• _EXERCISE BRIEF_: In the entries below, replace "How do I perform" with "How do I carry out" and reproduce every line otherwise unchanged.

(Word and element location data)
####################

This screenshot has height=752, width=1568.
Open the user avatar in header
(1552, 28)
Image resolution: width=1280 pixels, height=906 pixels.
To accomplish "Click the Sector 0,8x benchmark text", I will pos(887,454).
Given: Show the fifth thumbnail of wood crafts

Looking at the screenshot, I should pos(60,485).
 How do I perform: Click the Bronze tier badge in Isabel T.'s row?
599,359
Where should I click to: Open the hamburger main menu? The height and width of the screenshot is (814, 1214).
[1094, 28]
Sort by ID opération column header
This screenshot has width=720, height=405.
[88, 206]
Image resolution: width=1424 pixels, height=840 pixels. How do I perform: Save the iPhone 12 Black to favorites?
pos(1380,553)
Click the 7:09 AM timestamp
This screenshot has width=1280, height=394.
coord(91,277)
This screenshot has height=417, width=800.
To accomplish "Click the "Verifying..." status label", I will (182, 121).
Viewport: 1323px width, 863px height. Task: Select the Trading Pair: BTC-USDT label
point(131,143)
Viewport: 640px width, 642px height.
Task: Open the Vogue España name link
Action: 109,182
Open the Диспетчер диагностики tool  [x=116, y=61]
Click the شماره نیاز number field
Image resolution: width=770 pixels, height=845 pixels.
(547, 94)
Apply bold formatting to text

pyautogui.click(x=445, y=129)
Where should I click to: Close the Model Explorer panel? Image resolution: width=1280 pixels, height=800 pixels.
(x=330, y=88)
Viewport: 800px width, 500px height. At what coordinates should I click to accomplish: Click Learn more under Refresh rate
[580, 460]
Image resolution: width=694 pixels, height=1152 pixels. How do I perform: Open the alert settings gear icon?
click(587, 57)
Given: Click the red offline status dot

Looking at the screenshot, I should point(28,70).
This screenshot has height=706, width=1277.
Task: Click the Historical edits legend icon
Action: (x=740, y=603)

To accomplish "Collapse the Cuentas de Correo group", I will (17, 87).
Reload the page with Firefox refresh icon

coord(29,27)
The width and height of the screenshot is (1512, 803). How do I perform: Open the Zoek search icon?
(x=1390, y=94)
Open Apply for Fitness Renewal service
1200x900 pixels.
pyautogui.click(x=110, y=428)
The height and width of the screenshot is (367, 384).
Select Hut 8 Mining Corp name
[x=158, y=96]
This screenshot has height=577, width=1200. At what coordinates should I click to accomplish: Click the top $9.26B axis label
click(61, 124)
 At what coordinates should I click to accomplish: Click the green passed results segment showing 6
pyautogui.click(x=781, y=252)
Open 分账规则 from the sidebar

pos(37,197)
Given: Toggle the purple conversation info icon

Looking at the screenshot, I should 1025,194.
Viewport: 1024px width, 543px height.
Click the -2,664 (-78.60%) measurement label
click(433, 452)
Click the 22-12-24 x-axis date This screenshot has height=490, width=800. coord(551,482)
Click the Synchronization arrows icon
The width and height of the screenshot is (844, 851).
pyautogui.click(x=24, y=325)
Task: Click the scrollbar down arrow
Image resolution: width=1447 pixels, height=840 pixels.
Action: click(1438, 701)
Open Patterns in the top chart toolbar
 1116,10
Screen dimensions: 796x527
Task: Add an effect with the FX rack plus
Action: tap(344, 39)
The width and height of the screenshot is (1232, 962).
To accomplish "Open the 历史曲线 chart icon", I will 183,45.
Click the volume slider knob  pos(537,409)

####################

• _COMPLETE RESPONSE_:
This screenshot has height=752, width=1568.
Open the user avatar in header
(1552, 28)
Image resolution: width=1280 pixels, height=906 pixels.
To accomplish "Click the Sector 0,8x benchmark text", I will pos(887,454).
Given: Show the fifth thumbnail of wood crafts

Looking at the screenshot, I should pos(60,485).
 How do I carry out: Click the Bronze tier badge in Isabel T.'s row?
599,359
Where should I click to: Open the hamburger main menu? The height and width of the screenshot is (814, 1214).
[1094, 28]
Sort by ID opération column header
This screenshot has width=720, height=405.
[88, 206]
Image resolution: width=1424 pixels, height=840 pixels. How do I carry out: Save the iPhone 12 Black to favorites?
pos(1380,553)
Click the 7:09 AM timestamp
This screenshot has width=1280, height=394.
coord(91,277)
This screenshot has height=417, width=800.
To accomplish "Click the "Verifying..." status label", I will (182, 121).
Viewport: 1323px width, 863px height. Task: Select the Trading Pair: BTC-USDT label
point(131,143)
Viewport: 640px width, 642px height.
Task: Open the Vogue España name link
Action: 109,182
Open the Диспетчер диагностики tool  [x=116, y=61]
Click the شماره نیاز number field
Image resolution: width=770 pixels, height=845 pixels.
(547, 94)
Apply bold formatting to text

pyautogui.click(x=445, y=129)
Where should I click to: Close the Model Explorer panel? Image resolution: width=1280 pixels, height=800 pixels.
(x=330, y=88)
Viewport: 800px width, 500px height. At what coordinates should I click to accomplish: Click Learn more under Refresh rate
[580, 460]
Image resolution: width=694 pixels, height=1152 pixels. How do I carry out: Open the alert settings gear icon?
click(587, 57)
Given: Click the red offline status dot

Looking at the screenshot, I should point(28,70).
This screenshot has height=706, width=1277.
Task: Click the Historical edits legend icon
Action: (x=740, y=603)

To accomplish "Collapse the Cuentas de Correo group", I will (17, 87).
Reload the page with Firefox refresh icon

coord(29,27)
The width and height of the screenshot is (1512, 803). How do I carry out: Open the Zoek search icon?
(x=1390, y=94)
Open Apply for Fitness Renewal service
1200x900 pixels.
pyautogui.click(x=110, y=428)
The height and width of the screenshot is (367, 384).
Select Hut 8 Mining Corp name
[x=158, y=96]
This screenshot has height=577, width=1200. At what coordinates should I click to accomplish: Click the top $9.26B axis label
click(61, 124)
 At what coordinates should I click to accomplish: Click the green passed results segment showing 6
pyautogui.click(x=781, y=252)
Open 分账规则 from the sidebar

pos(37,197)
Given: Toggle the purple conversation info icon

Looking at the screenshot, I should 1025,194.
Viewport: 1024px width, 543px height.
Click the -2,664 (-78.60%) measurement label
click(433, 452)
Click the 22-12-24 x-axis date This screenshot has height=490, width=800. coord(551,482)
Click the Synchronization arrows icon
The width and height of the screenshot is (844, 851).
pyautogui.click(x=24, y=325)
Task: Click the scrollbar down arrow
Image resolution: width=1447 pixels, height=840 pixels.
Action: click(1438, 701)
Open Patterns in the top chart toolbar
 1116,10
Screen dimensions: 796x527
Task: Add an effect with the FX rack plus
Action: tap(344, 39)
The width and height of the screenshot is (1232, 962).
To accomplish "Open the 历史曲线 chart icon", I will 183,45.
Click the volume slider knob  pos(537,409)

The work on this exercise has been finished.